Work instruction → Send back all of the records, each one exactly as written.

Records supplied START

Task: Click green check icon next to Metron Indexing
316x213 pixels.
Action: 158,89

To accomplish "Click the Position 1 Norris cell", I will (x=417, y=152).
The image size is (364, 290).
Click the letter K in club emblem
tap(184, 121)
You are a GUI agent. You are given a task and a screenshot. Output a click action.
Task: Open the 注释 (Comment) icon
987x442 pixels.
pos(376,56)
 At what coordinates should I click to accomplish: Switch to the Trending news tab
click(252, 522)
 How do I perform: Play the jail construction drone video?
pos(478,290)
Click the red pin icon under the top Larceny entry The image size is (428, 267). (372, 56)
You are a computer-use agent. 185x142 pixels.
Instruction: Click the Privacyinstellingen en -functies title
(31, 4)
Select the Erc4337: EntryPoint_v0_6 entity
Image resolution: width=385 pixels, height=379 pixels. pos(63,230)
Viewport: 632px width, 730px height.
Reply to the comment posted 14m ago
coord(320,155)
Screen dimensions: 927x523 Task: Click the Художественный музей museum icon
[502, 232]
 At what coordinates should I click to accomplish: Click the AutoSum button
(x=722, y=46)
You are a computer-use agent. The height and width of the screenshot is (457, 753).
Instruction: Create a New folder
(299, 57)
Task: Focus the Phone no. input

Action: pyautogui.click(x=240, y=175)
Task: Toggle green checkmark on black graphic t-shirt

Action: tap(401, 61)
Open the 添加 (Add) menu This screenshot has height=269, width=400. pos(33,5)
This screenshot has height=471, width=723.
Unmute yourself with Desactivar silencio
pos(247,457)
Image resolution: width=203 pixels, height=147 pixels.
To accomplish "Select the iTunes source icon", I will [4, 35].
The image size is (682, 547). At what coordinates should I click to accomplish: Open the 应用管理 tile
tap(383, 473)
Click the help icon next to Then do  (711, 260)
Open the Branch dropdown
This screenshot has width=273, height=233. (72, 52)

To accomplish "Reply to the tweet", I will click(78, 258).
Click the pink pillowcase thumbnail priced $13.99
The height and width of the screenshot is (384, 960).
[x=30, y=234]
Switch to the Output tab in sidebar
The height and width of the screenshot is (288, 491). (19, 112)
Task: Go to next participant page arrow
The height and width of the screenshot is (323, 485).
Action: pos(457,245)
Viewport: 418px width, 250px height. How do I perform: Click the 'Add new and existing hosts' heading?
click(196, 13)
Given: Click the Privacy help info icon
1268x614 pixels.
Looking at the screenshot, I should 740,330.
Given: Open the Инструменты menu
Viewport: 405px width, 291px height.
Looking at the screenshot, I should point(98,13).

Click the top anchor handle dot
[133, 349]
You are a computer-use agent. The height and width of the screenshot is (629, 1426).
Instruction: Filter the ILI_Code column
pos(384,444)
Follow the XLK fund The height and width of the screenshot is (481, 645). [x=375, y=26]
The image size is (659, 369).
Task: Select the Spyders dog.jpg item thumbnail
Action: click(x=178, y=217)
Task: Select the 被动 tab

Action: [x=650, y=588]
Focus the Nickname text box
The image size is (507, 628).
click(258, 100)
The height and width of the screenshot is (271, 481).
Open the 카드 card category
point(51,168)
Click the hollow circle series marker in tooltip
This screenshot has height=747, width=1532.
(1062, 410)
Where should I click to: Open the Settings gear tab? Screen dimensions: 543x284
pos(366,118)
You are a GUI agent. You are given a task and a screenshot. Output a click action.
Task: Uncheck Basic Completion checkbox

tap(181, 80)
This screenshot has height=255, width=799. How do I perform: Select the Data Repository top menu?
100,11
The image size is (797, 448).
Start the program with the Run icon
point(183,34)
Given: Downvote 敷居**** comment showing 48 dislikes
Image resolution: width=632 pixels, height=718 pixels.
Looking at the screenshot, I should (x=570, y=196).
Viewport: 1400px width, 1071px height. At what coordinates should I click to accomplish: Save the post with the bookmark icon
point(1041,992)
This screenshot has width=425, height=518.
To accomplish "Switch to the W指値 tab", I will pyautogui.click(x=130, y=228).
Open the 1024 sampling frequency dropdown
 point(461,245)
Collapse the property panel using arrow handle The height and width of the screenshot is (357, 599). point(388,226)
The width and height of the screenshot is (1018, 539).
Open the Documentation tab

Records supplied END

Output for this exercise →
Task: Click green check icon next to Metron Indexing
316x213 pixels.
Action: 158,89

To accomplish "Click the Position 1 Norris cell", I will (x=417, y=152).
The image size is (364, 290).
Click the letter K in club emblem
tap(184, 121)
You are a GUI agent. You are given a task and a screenshot. Output a click action.
Task: Open the 注释 (Comment) icon
987x442 pixels.
pos(376,56)
 At what coordinates should I click to accomplish: Switch to the Trending news tab
click(252, 522)
 How do I perform: Play the jail construction drone video?
pos(478,290)
Click the red pin icon under the top Larceny entry The image size is (428, 267). (372, 56)
You are a computer-use agent. 185x142 pixels.
Instruction: Click the Privacyinstellingen en -functies title
(31, 4)
Select the Erc4337: EntryPoint_v0_6 entity
Image resolution: width=385 pixels, height=379 pixels. pos(63,230)
Viewport: 632px width, 730px height.
Reply to the comment posted 14m ago
coord(320,155)
Screen dimensions: 927x523 Task: Click the Художественный музей museum icon
[502, 232]
 At what coordinates should I click to accomplish: Click the AutoSum button
(x=722, y=46)
You are a computer-use agent. The height and width of the screenshot is (457, 753).
Instruction: Create a New folder
(299, 57)
Task: Focus the Phone no. input

Action: pyautogui.click(x=240, y=175)
Task: Toggle green checkmark on black graphic t-shirt

Action: tap(401, 61)
Open the 添加 (Add) menu This screenshot has height=269, width=400. pos(33,5)
This screenshot has height=471, width=723.
Unmute yourself with Desactivar silencio
pos(247,457)
Image resolution: width=203 pixels, height=147 pixels.
To accomplish "Select the iTunes source icon", I will [4, 35].
The image size is (682, 547). At what coordinates should I click to accomplish: Open the 应用管理 tile
tap(383, 473)
Click the help icon next to Then do  (711, 260)
Open the Branch dropdown
This screenshot has width=273, height=233. (72, 52)

To accomplish "Reply to the tweet", I will click(78, 258).
Click the pink pillowcase thumbnail priced $13.99
The height and width of the screenshot is (384, 960).
[x=30, y=234]
Switch to the Output tab in sidebar
The height and width of the screenshot is (288, 491). (19, 112)
Task: Go to next participant page arrow
The height and width of the screenshot is (323, 485).
Action: pos(457,245)
Viewport: 418px width, 250px height. How do I perform: Click the 'Add new and existing hosts' heading?
click(196, 13)
Given: Click the Privacy help info icon
1268x614 pixels.
Looking at the screenshot, I should 740,330.
Given: Open the Инструменты menu
Viewport: 405px width, 291px height.
Looking at the screenshot, I should point(98,13).

Click the top anchor handle dot
[133, 349]
You are a computer-use agent. The height and width of the screenshot is (629, 1426).
Instruction: Filter the ILI_Code column
pos(384,444)
Follow the XLK fund The height and width of the screenshot is (481, 645). [x=375, y=26]
The image size is (659, 369).
Task: Select the Spyders dog.jpg item thumbnail
Action: click(x=178, y=217)
Task: Select the 被动 tab

Action: [x=650, y=588]
Focus the Nickname text box
The image size is (507, 628).
click(258, 100)
The height and width of the screenshot is (271, 481).
Open the 카드 card category
point(51,168)
Click the hollow circle series marker in tooltip
This screenshot has height=747, width=1532.
(1062, 410)
Where should I click to: Open the Settings gear tab? Screen dimensions: 543x284
pos(366,118)
You are a GUI agent. You are given a task and a screenshot. Output a click action.
Task: Uncheck Basic Completion checkbox

tap(181, 80)
This screenshot has height=255, width=799. How do I perform: Select the Data Repository top menu?
100,11
The image size is (797, 448).
Start the program with the Run icon
point(183,34)
Given: Downvote 敷居**** comment showing 48 dislikes
Image resolution: width=632 pixels, height=718 pixels.
Looking at the screenshot, I should (x=570, y=196).
Viewport: 1400px width, 1071px height. At what coordinates should I click to accomplish: Save the post with the bookmark icon
point(1041,992)
This screenshot has width=425, height=518.
To accomplish "Switch to the W指値 tab", I will pyautogui.click(x=130, y=228).
Open the 1024 sampling frequency dropdown
 point(461,245)
Collapse the property panel using arrow handle The height and width of the screenshot is (357, 599). point(388,226)
The width and height of the screenshot is (1018, 539).
Open the Documentation tab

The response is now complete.